Problem description
In the copy you make, include no pictures, and transcribe every record exactly.

_ _ _ _

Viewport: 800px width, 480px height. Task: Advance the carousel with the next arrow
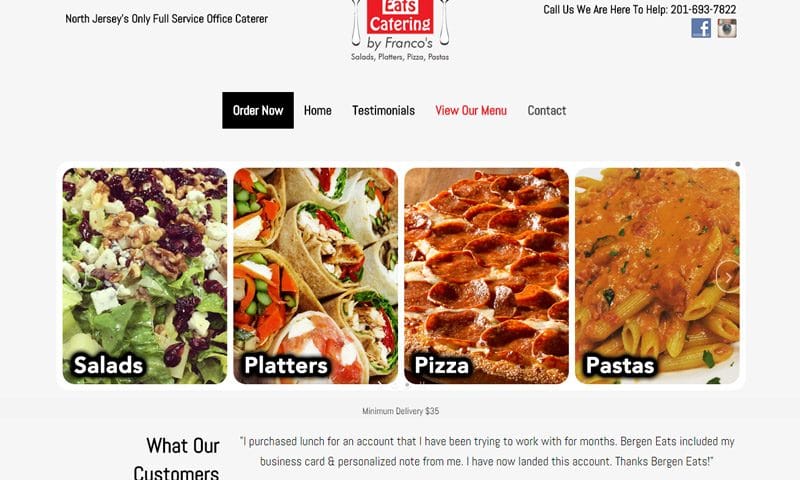pos(728,276)
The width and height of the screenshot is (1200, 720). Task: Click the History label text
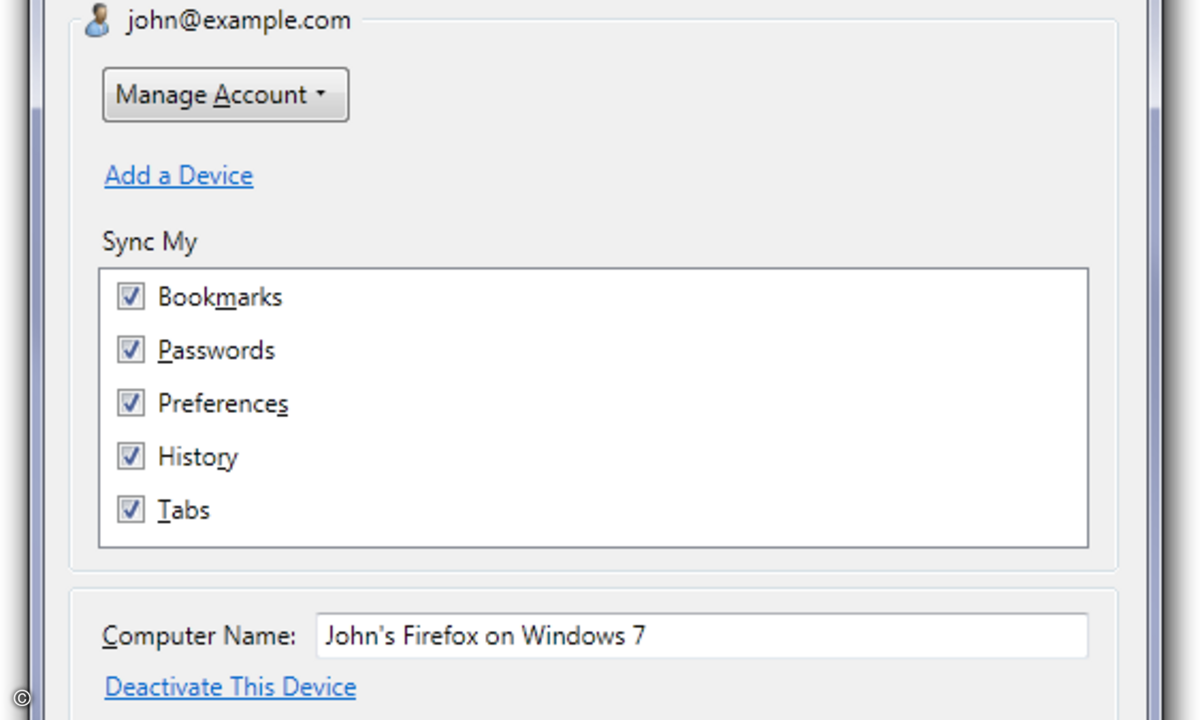tap(198, 457)
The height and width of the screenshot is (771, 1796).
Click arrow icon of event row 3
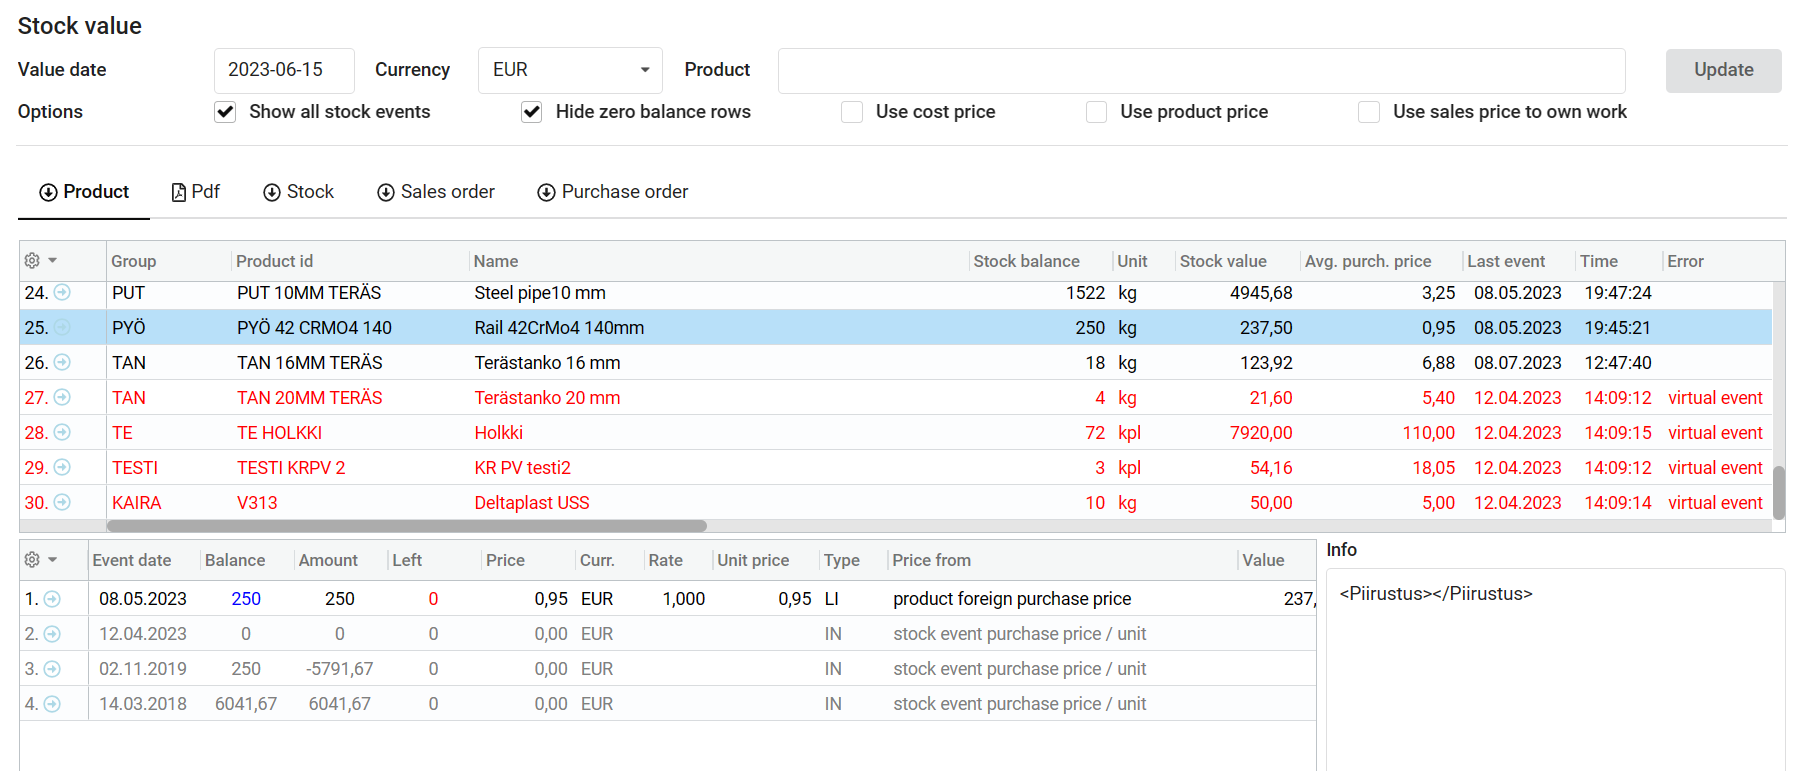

_ _ _ _

Worked solution
Viewport: 800px width, 480px height. Task: Advance the carousel with the next arrow
pos(728,276)
The width and height of the screenshot is (1200, 720). Task: Click the History label text
tap(198, 457)
The height and width of the screenshot is (771, 1796).
Click arrow icon of event row 3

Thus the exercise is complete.